I’ve started to work with the repo of Dusty-nv (GitHub - dusty-nv/jetson-inference: Hello AI World guide to deploying deep-learning inference networks and deep vision primitives with TensorRT and NVIDIA Jetson.) to try to use the python scripts with SSD-mobilenet-V2. I’m using the “detectnet-camera.py” script and I would like to work with the images from my CSI camera (cropping them for example) but their type is “PyCapsule object” and I can’t find anything relevant on it on google. I’m used to work with OpenCV frames (UMat frame) which can easily be cropped but I can’t find any solution to use these PyCapsule things. Does anyone know this type of object ?
Hi Kevin, PyCapsule objects are used to pass pointers to memory without incurring memory copies in Python or extra overhead (in this case, CUDA memory).
See the cudaToNumpy and cudaFromNumpy scripts to convert the PyCapsule to an ndarray.
I’ve tried to use the cudaToNumpy script in the detectnet-camera one. So first, I’m creating the CudaAllocation memory with the width,height and depth of my image, then I create an array with it. It is giving me an array full of 0 so I’m sure I’m doing something wrong ^^ How do I fill this array with the pixels from my pycapsule image ?
What I want to do is to crop the img from the captureRGBA method but this in an Pycapsule object and I don’t know how to use it. The only way I know to crop img is when they are numpy.ndarray type so i’m looking to convert this pycapsule img into a numpy array :) Hope it is more clear for you.
So i looked up some of my code doing something similar. It’s untested and there are no guarantees it works, or is fast, but you get the idea. There is a cudaToNumpy function in jetson.utils that you might be able to use.
def simple_cpu_image_hash(image, size=8, channels=4, alpha_black=True) -> bytes:
"""
adapted from:
http://www.hackerfactor.com/blog/index.php?/archives/432-Looks-Like-It.html
:arg image: Tuple returned from jetson.utils.loadImageRGBA or similar
:param size: scales to this size*size before returning the bytes
(larger values will yield longer hashes an be more sensitive to change)

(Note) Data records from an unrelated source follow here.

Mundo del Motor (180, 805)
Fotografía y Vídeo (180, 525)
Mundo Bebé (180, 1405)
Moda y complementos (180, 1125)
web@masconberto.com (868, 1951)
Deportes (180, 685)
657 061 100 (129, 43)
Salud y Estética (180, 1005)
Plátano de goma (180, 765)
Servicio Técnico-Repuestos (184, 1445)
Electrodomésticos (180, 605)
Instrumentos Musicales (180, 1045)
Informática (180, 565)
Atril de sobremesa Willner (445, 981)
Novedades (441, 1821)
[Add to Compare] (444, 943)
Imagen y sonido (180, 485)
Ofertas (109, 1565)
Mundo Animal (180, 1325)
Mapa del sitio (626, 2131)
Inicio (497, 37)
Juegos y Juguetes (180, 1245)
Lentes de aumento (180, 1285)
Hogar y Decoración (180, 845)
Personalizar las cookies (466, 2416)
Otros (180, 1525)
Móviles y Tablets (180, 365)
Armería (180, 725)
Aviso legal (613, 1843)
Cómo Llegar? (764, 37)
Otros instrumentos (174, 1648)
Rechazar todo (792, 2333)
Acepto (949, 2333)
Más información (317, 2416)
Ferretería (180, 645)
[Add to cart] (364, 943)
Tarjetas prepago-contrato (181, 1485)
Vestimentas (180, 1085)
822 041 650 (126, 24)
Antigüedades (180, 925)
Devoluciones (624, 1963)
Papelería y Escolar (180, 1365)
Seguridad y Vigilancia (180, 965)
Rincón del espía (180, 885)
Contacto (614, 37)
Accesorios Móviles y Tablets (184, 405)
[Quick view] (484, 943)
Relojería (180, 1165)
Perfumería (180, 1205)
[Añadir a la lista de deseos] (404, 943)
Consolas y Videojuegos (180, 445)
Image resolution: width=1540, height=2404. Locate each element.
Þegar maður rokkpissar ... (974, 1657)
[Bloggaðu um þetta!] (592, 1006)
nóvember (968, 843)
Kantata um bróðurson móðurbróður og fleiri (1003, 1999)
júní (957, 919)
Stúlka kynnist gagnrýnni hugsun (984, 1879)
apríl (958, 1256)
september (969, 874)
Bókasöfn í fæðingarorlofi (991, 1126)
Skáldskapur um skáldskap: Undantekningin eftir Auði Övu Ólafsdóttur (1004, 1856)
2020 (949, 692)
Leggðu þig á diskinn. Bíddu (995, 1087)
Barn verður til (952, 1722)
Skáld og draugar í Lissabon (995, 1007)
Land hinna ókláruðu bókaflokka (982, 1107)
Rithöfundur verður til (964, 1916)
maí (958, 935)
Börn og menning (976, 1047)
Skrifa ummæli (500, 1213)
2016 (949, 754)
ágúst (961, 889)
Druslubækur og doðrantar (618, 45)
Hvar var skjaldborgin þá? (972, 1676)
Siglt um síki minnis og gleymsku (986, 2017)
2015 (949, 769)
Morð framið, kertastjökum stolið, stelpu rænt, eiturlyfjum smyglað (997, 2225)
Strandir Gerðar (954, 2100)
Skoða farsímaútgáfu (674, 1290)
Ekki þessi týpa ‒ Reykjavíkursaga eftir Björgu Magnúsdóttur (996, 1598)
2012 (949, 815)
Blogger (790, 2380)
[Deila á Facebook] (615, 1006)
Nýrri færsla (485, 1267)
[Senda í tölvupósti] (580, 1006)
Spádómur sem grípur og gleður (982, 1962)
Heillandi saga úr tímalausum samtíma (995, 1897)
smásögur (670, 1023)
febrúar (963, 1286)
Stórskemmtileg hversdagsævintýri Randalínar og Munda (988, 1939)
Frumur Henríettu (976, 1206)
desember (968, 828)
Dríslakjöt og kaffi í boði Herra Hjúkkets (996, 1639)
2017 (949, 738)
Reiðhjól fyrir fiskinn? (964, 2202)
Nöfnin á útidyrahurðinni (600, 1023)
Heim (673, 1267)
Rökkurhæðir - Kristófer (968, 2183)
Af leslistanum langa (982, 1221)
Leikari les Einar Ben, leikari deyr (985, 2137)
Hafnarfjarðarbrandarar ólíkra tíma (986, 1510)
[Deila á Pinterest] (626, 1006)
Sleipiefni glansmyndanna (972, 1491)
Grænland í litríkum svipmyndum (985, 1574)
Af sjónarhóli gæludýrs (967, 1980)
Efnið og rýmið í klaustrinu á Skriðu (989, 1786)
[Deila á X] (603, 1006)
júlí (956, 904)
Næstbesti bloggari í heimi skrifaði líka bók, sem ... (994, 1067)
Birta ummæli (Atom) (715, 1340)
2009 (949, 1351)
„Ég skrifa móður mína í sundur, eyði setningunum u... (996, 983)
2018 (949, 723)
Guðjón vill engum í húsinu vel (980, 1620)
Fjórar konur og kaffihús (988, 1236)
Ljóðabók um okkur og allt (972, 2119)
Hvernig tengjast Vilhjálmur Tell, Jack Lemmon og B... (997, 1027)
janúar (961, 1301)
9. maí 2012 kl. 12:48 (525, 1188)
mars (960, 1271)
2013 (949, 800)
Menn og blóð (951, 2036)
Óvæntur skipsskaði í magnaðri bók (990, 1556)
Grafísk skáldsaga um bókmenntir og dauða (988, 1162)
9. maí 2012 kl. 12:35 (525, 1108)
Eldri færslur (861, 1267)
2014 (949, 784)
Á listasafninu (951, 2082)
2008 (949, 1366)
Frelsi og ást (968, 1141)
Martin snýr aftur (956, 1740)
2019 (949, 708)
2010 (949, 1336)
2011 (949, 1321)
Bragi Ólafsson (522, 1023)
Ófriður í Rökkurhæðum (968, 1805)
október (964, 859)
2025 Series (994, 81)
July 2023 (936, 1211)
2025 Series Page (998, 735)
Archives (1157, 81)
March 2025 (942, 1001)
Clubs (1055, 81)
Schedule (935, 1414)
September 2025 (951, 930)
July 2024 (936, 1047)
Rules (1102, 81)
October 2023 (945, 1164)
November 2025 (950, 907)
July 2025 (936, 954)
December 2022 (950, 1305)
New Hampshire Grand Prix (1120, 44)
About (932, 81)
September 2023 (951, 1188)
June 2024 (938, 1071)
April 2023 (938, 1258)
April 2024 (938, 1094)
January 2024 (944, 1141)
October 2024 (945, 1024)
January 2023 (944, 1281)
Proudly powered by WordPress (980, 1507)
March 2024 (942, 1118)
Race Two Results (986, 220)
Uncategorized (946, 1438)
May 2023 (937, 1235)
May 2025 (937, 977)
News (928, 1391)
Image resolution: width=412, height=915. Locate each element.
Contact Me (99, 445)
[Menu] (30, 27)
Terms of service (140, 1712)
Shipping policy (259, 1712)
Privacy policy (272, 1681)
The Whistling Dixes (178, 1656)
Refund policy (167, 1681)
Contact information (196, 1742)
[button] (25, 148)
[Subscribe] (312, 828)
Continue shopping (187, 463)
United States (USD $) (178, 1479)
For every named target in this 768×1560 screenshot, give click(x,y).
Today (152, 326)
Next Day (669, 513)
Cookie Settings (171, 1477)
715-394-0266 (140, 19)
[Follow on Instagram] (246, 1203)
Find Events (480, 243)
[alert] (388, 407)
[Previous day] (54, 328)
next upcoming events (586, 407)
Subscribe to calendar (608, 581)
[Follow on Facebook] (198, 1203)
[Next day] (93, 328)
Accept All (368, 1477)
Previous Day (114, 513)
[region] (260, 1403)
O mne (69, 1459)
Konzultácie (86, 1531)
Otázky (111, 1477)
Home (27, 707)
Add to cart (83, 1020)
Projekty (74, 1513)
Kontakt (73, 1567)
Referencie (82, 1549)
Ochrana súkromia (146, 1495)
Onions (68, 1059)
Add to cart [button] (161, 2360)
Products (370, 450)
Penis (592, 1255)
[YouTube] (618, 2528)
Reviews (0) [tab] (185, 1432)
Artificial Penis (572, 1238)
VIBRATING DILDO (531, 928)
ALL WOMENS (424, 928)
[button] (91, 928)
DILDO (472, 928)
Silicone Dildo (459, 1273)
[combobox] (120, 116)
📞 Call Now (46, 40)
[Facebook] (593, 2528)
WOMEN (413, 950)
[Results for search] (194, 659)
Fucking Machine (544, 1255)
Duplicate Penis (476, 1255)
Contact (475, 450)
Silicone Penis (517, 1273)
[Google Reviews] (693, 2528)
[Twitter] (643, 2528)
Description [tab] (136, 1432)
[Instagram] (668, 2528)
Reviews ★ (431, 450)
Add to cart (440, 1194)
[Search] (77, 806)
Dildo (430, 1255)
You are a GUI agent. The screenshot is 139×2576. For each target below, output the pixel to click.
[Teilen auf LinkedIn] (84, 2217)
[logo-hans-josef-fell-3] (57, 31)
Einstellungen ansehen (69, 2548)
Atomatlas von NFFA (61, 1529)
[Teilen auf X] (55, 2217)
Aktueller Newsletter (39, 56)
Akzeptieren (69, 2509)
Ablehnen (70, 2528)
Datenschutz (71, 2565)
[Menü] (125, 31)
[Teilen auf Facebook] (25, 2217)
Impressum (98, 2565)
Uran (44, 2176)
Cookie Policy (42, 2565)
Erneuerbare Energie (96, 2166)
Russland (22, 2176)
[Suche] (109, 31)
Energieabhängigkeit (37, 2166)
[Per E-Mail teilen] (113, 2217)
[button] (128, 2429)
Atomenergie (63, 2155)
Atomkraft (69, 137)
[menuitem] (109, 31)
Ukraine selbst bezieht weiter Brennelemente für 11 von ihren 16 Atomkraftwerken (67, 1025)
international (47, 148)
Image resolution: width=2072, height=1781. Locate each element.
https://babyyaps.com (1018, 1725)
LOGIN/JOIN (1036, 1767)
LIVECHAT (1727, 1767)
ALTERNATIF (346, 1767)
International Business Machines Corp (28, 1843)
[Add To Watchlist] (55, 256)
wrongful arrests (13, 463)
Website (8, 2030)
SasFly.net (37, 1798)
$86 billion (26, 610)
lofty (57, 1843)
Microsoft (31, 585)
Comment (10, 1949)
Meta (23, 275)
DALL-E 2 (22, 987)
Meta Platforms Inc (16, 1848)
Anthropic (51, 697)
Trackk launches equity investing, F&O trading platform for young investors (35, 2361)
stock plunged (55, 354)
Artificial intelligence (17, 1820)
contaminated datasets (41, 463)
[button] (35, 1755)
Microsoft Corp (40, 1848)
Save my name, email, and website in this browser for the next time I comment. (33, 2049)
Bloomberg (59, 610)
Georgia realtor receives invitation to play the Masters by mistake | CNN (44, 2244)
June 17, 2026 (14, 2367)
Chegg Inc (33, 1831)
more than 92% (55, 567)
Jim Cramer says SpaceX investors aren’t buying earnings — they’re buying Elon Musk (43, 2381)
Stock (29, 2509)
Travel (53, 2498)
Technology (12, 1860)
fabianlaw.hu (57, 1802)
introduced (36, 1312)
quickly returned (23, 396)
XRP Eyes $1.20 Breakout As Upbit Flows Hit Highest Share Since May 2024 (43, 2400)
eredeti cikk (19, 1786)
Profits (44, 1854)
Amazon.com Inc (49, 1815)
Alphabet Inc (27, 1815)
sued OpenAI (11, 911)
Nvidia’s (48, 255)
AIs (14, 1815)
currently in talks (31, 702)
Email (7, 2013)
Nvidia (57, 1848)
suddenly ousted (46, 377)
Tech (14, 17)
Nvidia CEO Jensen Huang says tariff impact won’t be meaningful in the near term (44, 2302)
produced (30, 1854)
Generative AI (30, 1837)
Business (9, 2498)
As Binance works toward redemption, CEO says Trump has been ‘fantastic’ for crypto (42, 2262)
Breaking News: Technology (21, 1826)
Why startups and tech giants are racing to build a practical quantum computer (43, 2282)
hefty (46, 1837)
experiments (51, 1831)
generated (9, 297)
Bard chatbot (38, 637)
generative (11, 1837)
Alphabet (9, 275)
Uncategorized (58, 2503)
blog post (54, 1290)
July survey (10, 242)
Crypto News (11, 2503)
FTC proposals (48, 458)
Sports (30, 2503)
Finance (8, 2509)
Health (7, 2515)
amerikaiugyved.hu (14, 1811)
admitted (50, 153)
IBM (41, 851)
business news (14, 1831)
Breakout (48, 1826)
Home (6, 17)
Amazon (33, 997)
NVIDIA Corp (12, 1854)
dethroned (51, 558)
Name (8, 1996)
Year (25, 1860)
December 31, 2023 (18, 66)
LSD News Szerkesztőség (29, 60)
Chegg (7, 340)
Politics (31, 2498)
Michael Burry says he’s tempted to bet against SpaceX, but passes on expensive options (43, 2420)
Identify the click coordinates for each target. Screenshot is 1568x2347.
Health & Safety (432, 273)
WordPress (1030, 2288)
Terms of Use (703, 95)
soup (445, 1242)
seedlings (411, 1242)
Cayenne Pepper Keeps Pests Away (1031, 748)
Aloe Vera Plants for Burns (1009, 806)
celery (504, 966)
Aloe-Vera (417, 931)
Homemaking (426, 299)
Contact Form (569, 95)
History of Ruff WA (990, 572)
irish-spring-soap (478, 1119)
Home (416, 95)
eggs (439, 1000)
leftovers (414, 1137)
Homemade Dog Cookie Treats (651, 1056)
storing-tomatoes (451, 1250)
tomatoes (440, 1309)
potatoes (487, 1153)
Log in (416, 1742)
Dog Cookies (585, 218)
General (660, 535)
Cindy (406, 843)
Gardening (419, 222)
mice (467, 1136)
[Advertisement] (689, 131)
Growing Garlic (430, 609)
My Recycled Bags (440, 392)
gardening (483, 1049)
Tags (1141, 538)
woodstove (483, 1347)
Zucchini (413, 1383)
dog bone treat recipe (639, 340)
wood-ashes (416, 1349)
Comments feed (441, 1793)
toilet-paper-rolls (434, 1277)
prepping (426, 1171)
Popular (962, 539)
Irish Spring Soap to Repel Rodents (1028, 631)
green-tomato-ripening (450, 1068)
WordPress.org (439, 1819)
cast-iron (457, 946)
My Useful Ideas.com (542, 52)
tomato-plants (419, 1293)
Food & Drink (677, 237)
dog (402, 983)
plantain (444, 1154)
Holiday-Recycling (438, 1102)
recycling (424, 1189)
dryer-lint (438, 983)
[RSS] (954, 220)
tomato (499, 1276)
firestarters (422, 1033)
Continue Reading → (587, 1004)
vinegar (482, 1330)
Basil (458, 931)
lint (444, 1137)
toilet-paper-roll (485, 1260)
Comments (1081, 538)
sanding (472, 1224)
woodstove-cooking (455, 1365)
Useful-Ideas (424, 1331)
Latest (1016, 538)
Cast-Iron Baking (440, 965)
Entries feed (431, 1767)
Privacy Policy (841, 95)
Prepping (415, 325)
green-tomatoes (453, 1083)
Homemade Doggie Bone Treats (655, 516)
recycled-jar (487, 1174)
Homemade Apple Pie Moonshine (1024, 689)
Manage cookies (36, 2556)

:param channels: number of input channels
:param alpha_black: composites images with alpha channel on black (false
composites to white)
:returns: a byte string representing a hash of the image.
features of this hash:
- different sizes of an image will likely have identical hashes
- The location of the change in the returned bytestring will indicate the
location of change in the hash because...
- The hash is just a (very) scaled down, greyscale, image representation as
bytes.
"""
background = np.zeros if alpha_black else np.ones
# get a numpy array with the array in shared gpu/cpu memory
# there is no copy involved in creation of the numpy array
in_arr = jetson.utils.cudaToNumpy(*image, channels) # type: np.ndarray
# flatten rgba image on black background
out_arr = skimage.color.rgba2rgb(in_arr, # in image over
background(shape=3, dtype=np.uint8)),
# convert to greyscale
out_arr = skimage.color.rgb2gray(out_arr)
# resize to size * size using linear interpolation, aa off since pointless
out_arr = skimage.transform.resize(
out_arr, (size, size), anti_aliasing=False)
return out_arr.tobytes() # return the 'image' as raw bytes
Using the jetson.utils.cudaToNumpy function giving me the error " failed to get input array pointer from PyCapsule container ". Will continue to investigate, thank you.
I am not 100% certain about the error, but it is possible the camera is not being passed a tuple rather than the pycapsule.
Iirc, the camera returns a tuple (a container) of PyCapsule and two integers representing the dimensions. You can unpack a tuple (or any sequence type) into it’s components with the * operator in python. That’s what’s going on in my code above where it’s
capsule, x, y = camera.CaptureRGBA()
in_arr = jetson.utils.cudaToNumpy(capsule, x, y, 4) # type: np.ndarray
The extra 4 is to specify the dimensions. It’s 4 from the RGBA camera because it’s 4 channels.
The “-> bytes” in the function definition may not look like python, but it is. Recent versions of python allow specifying a return type like that. It’s not actually checked at runtime, however. It’s just hinting for the IDE and there are other ways of doing that (like a #type: foo) comment at the return line or in the docstring.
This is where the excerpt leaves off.